## begin PASSAGE
If all you are doing with your entity beans is persisting state, then
perhaps there is no need to use entity beans. However, if your entity beans
have business logic, can you get that with JDO? Even accessing all entity
beans through session bean facades does not mean that the entity beans
will/should have no logic of their own.

Componentization and reuse would be another reason to use entity beans. If
you persist objects without out using entity beans, I expect that every
developer is more likely to recode the object persistence as needed. Without
entity beans you are relying on code reuse, not component reuse. It seems to
me that entity beans represent a better encapsulation and location mechanism
that just relying on class files.
## end PASSAGE
> [WORK TO COMPLETE]:
1. In the passage on entity beans, what does the writer say you are relying on when you work without entity beans?
2. Decide whether each statement agrees with the passage on entity beans, and support each yes or no with the words from the passage that settle it.
(a) Accessing all entity beans through session bean facades means the entity beans should have no logic of their own.
(b) Componentization and reuse are offered as another reason to use entity beans.
(c) If entity beans do nothing but persist state, there may be no need to use them.
## begin STORED RECORDS
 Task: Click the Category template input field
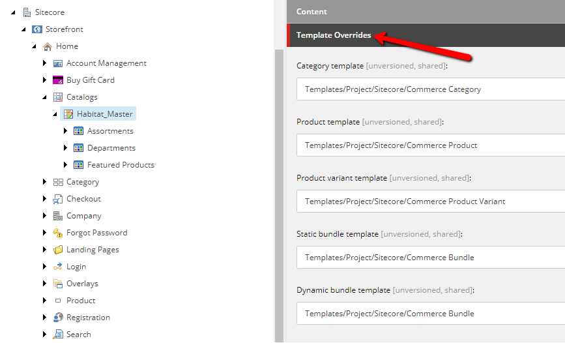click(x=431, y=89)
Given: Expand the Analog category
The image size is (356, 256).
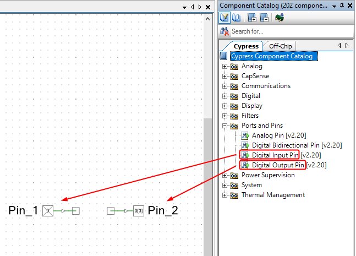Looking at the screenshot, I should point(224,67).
## end STORED RECORDS
> [ANSWERS TO THE PROBLEMS]:
1. Code reuse rather than component reuse.

2.
(a) No: "Even accessing all entity beans through session bean facades does not mean that the entity beans will/should have no logic of their own."
(b) Yes: "Componentization and reuse would be another reason to use entity beans."
(c) Yes: "If all you are doing with your entity beans is persisting state, then perhaps there is no need to use entity beans."